For each patients, very high correlations (r>0.99) were observed between whole-brain(blue) and gray-matter averaged time course (Fig. 1). Therefore the whole-brain averaged time course was adopted for the proposed analysis and compared with the conventional method. Significant correlations were found between the CVR PSC map (conventional method,CVRPSC) and the CVR t-map (new method, CVRTmap) (r=0.69±0.02in normal tissue, r=0.59±0.04 in lesion),with high Dice indices after the threshold (0.71±0.03 in normal tissue ,0.61±0.04 in lesion). Figure 2 was showed the scatter plot between two maps in single patient(r=0.81). The differences between normal tissue and lesion regions were not significant in either correlation coefficient or Dice index.

Conclusion

The proposed data-driven approach does not require physiological monitoring during the BH MRI scan. The results demonstrated good agreement with the conventional method. Further development of the method is underway to account for regional differences in the data-driven model.

Acknowledgements

No acknowledgement found.

References

1. Pillai JJ, Mikulis DJ. Cerebrovascular reactivity mapping: an evolving standard for clinical functional imaging. AJNR Am J Neuroradiol. 2015;36: 7–13. 2. Jahanian, H., Christen, T., Moseley, M.E., Pajewski, N.M., Wright, C.B., Tamura, M.K., Zaharchuk, G., Group, S.S.R., 2017. Measuring vascular reactivity with resting-state blood oxygenation level-dependent (BOLD) signal fluctuations: a potential alternative to the breath-holding challenge? J. Cereb. Blood Flow.
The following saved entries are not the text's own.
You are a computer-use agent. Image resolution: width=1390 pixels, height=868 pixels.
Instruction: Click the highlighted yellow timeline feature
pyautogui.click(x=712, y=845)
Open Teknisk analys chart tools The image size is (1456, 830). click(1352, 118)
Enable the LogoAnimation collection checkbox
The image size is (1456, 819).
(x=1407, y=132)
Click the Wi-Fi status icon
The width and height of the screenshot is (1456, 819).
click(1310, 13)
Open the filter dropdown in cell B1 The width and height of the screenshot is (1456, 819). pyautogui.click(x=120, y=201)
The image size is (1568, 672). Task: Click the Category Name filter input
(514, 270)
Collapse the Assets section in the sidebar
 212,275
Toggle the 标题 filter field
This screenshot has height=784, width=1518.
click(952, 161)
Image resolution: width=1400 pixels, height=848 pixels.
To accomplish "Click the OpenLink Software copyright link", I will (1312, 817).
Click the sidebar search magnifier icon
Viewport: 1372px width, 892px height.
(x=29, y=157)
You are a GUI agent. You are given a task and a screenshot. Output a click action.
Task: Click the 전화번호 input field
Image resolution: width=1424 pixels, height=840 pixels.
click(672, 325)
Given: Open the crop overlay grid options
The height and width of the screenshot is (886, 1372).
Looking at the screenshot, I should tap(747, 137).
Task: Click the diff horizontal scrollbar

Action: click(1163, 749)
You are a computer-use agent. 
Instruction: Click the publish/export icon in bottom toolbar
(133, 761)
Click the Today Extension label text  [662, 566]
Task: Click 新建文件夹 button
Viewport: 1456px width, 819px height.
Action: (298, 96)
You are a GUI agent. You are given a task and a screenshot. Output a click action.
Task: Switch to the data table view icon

Metab. 37, 2526–2538. 3. Magon, S., Basso, G., Farace, P., Ricciardi, G.K., Beltramello, A., Sbarbati, A., 2009. Reproducibility of BOLD signal change induced by breath holding. Neuroimage 45, 702–712. 4.Jay J.Pillai, and Domenico Zaca. Comparison of BOLD Cerebrovascular Reactivity Mapping and DSC MR Perfusion Imaging for Prediction of Neurovascular Uncoupling Potential in Brain Tumors. Technology in Cancer Research and Treatment ISSN 1533-0346

Figures

Fig.1 The averaged time course from whole brain(blue) and gray matter(green).

Fig.2 Voxel by voxel scatter plot between the two maps(CVRpsc and CVRTmap )

Fig.3 Image example from single patient. Left: FLAIR T2 image, middle: CVR maps from conventional BH, and the threshold was set to 0.35 for blood oxygen level dependent PSC. Right: CVR maps from the proposed method, and the threshold was set to t>3.45.